1. Patients with previously untreated estrogen receptor ER positive (ER+), human epidermal growth factor receptor 2 (HER2) negative breast cancer had longer progression-free survival times when taking palbociclib and letrozole compared to patients taking letrozole alone.
2. Serious adverse events were more common for patients taking palbociclib and letrozole compared to those taking letrozole.

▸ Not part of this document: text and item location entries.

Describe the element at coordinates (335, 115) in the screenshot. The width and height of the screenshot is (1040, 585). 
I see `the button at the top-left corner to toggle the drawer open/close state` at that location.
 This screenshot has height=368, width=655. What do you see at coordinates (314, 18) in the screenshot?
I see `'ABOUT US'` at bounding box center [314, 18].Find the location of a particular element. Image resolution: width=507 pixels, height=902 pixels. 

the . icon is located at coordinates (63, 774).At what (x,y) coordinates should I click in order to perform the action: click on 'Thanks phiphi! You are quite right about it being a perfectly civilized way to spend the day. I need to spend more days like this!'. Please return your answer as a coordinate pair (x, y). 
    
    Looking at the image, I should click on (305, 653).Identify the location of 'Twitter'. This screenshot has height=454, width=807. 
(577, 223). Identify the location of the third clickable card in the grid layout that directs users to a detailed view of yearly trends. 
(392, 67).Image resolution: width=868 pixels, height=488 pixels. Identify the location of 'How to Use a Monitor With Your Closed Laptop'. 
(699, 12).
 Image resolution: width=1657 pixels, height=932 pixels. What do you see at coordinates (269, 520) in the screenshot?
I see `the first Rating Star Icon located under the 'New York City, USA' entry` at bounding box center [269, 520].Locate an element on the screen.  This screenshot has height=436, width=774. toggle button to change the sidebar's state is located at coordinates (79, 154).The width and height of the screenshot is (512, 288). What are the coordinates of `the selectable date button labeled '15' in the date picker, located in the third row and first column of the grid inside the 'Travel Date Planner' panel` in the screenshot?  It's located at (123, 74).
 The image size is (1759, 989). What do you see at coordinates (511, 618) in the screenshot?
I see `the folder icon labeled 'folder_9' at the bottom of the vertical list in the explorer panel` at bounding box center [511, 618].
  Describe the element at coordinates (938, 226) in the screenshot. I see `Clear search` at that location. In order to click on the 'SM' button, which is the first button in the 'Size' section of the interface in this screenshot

Evidence Rating: 1 (Excellent)
Study Rundown: ER-positive breast cancers traditionally treated with hormone blockage can develop resistance to hormone blocking medications. Because of this, newer drugs have been developed for ER-positive breast cancer that don’t rely on hormonal effect. Cell cycle inhibitors of cyclin dependent kinases (CDKs) have shown the potential to inhibit ER-positive tumor growth. Initial studies of one such CDK inhibitor, palbociclib, have shown to be useful in combination with hormonal blocking drugs. This study sought to further assess differences in efficacy of a standard treatment with or without palbociclib, and better evaluate adverse outcomes of palbociclib when used in this regimen.
Postmenopausal ER+/HER2- breast cancer women were recruited into this study, and those who had significant disease related complications were excluded. One group was treated with palbociclib and letrozole while the other group was treated with letrozole and a placebo. Those in the palbociclib-letrozole group had a significantly longer median length of progression-free survival compared to the letrozole-placebo group. Serious adverse events related to treatment were more common in the palbociclib-letrozole group compared to the letrozole-placebo group. Many of the serious adverse events in the palbociclib-letrozole group were hematological (neutropenia, leukopenia, anemia).
Relevant Reading: Targeting breast cancer with CDK inhibitors
In-Depth [randomized controlled trial]: This phase 3 study enrolled patients from 2013 to 2014 at 186 sites in 17 countries, and analysis was carried through until February 2016. Patients were assigned in a 2:1 ratio to palbociclib-letrozole (n = 444) and letrozole-placebo (n = 222) groups. Eligible women for the study were ER+, HER2 negative, postmenopausal, and had not received prior systemic therapy. Patients at risk for short-term, life-threatening complications due to their disease status were not included in the study. Palbociclib and placebo were administered in 1 month cycles of 125 mg orally daily for 3 weeks, and 1 week off. Letrozole was given as 2.5 mg/day orally. Patients were imaged regularly to assess for disease progression. Adverse events were graded using National Cancer Institute Common Terminology Criteria for Adverse Events. Median progression-free survival for palbociclib-letrozole was 24.8 months while that of letrozole-placebo was 14.5 months, and median follow-up as 23 months (HR for disease progression or death, 0.58; 95%CI 0.46 to 0.72; two-sided p < 0.001). When patients were stratified according to disease characteristics (such as visceral disease, nonvisceral disease, and receiving or not receiving hormonal therapy previously) patients treated with palbociclib-letrozole all had significantly longer progression-free median survival times compared to letrozole-placebo. Patients in the palbociclib-letrozole group experienced serious adverse events, most often of a hematological nature (neutropenia, leukopenia, anemia), more frequently than those in the letrozole-placebo group (19.6% vs 12.6%). Statistical assessment of differences in adverse events between the two groups was not performed. Patients who experienced adverse events were mangaged with supportive care and reduction of their palbociclib dose.